Cette distinction, mise en évidence par le docteur Fernando de Amorim, psychanalyste, entre souffrance psychique, souffrance corporelle et maladie organique est, d’un point de vue clinique, tout à fait fondamentale[1]. Elle permet au clinicien de repérer le champ dans lequel le symptôme se déploie ainsi que la dynamique libidinale à l’œuvre au sein de l’appareil psychique. Ce repérage clinique lui permet ainsi de déterminer ce qui relève ou non de sa compétence, donc de son champ opératoire : les souffrances psychiques et corporelles concernent uniquement le psychothérapeute ou le psychanalyste, tandis que la maladie organique concerne le médecin, généraliste ou spécialiste, voire le chirurgien.

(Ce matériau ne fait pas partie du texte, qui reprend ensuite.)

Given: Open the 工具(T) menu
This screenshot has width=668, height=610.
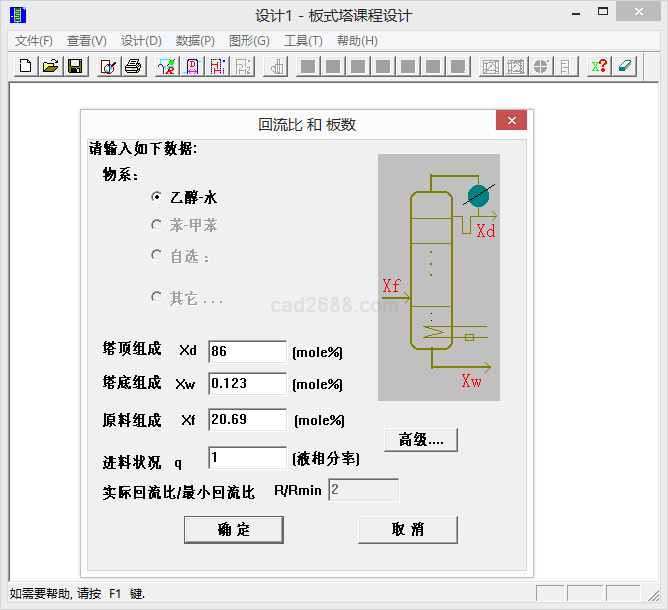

Il est à noter que, dans le cas de la maladie organique, le psychothérapeute ou le psychanalyste peut également intervenir pour permettre, au moyen de l’association libre et du travail de castration symbolique qui s’opère dans la cure, que l’organisme devienne corps puis que le corps révèle le conflit intrapsychique en jeu.
Lorsqu’elle vient me rendre visite, madame D. souffre d’un « trop-plein », lié à une situation familiale complexe et une histoire amoureuse dans laquelle elle ne se sent plus heureuse mais dont elle peine à se départir. Elle entre alors en psychothérapie. Après quelques séances, elle indique avoir pris rendez-vous avec son médecin généraliste pour demander un arrêt maladie. J’interviens alors en lui demandant si elle est malade. Elle répond que non mais qu’elle a « besoin de souffler ».
Lorsque l’être fait appel au médecin pour demander un arrêt maladie alors que sa souffrance est d’ordre psychique, donc qu’elle relève de la psychothérapie et non de la médecine, il ne règle pas son affaire. Un arrêt maladie ne permettra pas de dénouer ses souffrances mais contribuera, en revanche, à nourrir la jouissance, celle que madame D. dira à demi-mot au cours de cette séance, d’obtenir vengeance vis-à-vis du conjoint insatisfaisant et du patron avec qui elle est en désaccord au travail.
Lorsque je signale à madame D. qu’elle détourne l’usage de l’arrêt maladie car ce dernier ne sert pas à souffler mais à se soigner lorsque l’organisme est atteint – ce qui, après examen, n’est pas le cas de la patiente – elle répond que, de toute façon, son médecin lui a déjà dit que si elle avait besoin de repos, elle pouvait venir le voir et qu’il lui ferait un arrêt maladie.
Lorsque le médecin répond à la demande de la patiente, s’alignant du côté de la jouissance plutôt que du désir, il ne rend pas service ni à la médecine, ni à lui-même en tant que clinicien car il se rabaisse au niveau de praticien voire de technicien. Il ne rend pas service non plus à la patiente en ne participant pas, comme sa psychothérapie tente de le faire, à la tirer vers le haut pour que d’être, elle puisse devenir être barré, voire sujet, voire sujet barré[2]. La patiente est mise dans une position d’objet par le médecin qui devrait bien plutôt travailler, dans une logique de partenariat, main dans la main avec la psychothérapeute.
Plus largement, ce double mouvement – celui de la patiente lorsqu’elle demande un arrêt maladie alors qu’elle n’est pas malade ainsi que celui du médecin qui répond à cette demande – participe à la détresse économique de notre pays.
Ainsi, si la castration symbolique a été introduite par la clinicienne durant la séance, l’être en a décidé autrement : madame D. manquera le rendez-vous suivant puis ne donnera plus de nouvelles. Bien évidemment, la clinicienne se tient à sa disposition car, si l’être s’éveille à sa responsabilité, vis-à-vis de lui-même d’abord, mais aussi à l’égard des autres et de la société, alors un travail psychothérapeutique, voire psychanalytique, pourra être possible.
[1] Amorim (de), F. Tentative d’une clinique psychanalytique avec les malades et les patients de médecine, Paris, RPH, 2008.